**AVAILABLE DATA**
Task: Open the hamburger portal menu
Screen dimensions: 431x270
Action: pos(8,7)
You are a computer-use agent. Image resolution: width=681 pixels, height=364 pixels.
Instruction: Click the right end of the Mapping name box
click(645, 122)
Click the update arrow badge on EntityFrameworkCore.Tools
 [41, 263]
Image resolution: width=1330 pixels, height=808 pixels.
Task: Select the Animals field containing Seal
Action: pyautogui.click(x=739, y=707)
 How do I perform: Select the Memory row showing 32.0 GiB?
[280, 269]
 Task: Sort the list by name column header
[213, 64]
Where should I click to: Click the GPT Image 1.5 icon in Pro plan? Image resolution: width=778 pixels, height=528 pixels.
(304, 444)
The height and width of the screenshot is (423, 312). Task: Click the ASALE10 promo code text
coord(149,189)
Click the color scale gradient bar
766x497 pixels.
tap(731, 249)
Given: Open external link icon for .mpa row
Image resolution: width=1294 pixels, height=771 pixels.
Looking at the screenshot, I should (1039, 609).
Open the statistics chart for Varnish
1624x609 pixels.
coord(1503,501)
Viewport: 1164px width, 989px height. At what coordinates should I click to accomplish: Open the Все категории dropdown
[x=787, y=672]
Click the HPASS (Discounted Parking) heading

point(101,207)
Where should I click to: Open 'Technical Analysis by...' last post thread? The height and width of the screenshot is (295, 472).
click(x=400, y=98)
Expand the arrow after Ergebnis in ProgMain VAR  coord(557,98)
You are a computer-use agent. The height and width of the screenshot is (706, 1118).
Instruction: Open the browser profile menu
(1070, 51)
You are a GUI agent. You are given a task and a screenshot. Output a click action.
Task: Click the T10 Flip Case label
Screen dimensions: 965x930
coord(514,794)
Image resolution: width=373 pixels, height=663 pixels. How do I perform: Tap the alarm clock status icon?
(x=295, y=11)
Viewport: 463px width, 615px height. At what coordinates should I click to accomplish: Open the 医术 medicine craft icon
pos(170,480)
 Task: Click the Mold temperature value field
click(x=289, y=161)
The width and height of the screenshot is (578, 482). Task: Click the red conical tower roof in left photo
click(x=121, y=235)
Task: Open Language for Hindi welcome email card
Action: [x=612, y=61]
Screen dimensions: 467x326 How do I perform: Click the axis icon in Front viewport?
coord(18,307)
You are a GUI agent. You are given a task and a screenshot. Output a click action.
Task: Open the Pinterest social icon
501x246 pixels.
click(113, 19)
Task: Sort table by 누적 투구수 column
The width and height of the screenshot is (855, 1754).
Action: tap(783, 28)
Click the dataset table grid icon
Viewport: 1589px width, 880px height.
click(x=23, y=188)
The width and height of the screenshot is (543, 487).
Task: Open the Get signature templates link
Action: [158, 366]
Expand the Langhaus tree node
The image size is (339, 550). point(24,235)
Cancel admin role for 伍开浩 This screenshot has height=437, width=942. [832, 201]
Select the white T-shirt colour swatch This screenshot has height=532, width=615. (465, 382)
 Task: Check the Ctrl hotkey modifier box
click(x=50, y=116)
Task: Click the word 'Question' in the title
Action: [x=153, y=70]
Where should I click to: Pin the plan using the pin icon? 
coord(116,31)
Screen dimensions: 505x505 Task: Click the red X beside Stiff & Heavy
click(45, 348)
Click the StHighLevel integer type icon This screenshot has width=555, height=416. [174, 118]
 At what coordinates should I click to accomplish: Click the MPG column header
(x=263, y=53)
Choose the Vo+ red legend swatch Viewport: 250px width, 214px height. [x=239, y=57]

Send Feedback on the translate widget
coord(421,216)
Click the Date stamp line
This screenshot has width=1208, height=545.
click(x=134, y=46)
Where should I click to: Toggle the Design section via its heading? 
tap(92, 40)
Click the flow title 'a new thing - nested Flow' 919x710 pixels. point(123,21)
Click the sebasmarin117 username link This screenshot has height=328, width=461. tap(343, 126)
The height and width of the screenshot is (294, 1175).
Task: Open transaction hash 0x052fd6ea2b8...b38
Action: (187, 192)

**WHAT YOU WILL DO**
Everything above from the line containing "Viewport: 1164px width, 989px" through the line containing "You are a computer-use agent. The" must be copied exactly. Nothing outside that range belongs in the answer.

**FINISHED TASK**
Viewport: 1164px width, 989px height. At what coordinates should I click to accomplish: Open the Все категории dropdown
[x=787, y=672]
Click the HPASS (Discounted Parking) heading

point(101,207)
Where should I click to: Open 'Technical Analysis by...' last post thread? The height and width of the screenshot is (295, 472).
click(x=400, y=98)
Expand the arrow after Ergebnis in ProgMain VAR  coord(557,98)
You are a computer-use agent. The height and width of the screenshot is (706, 1118).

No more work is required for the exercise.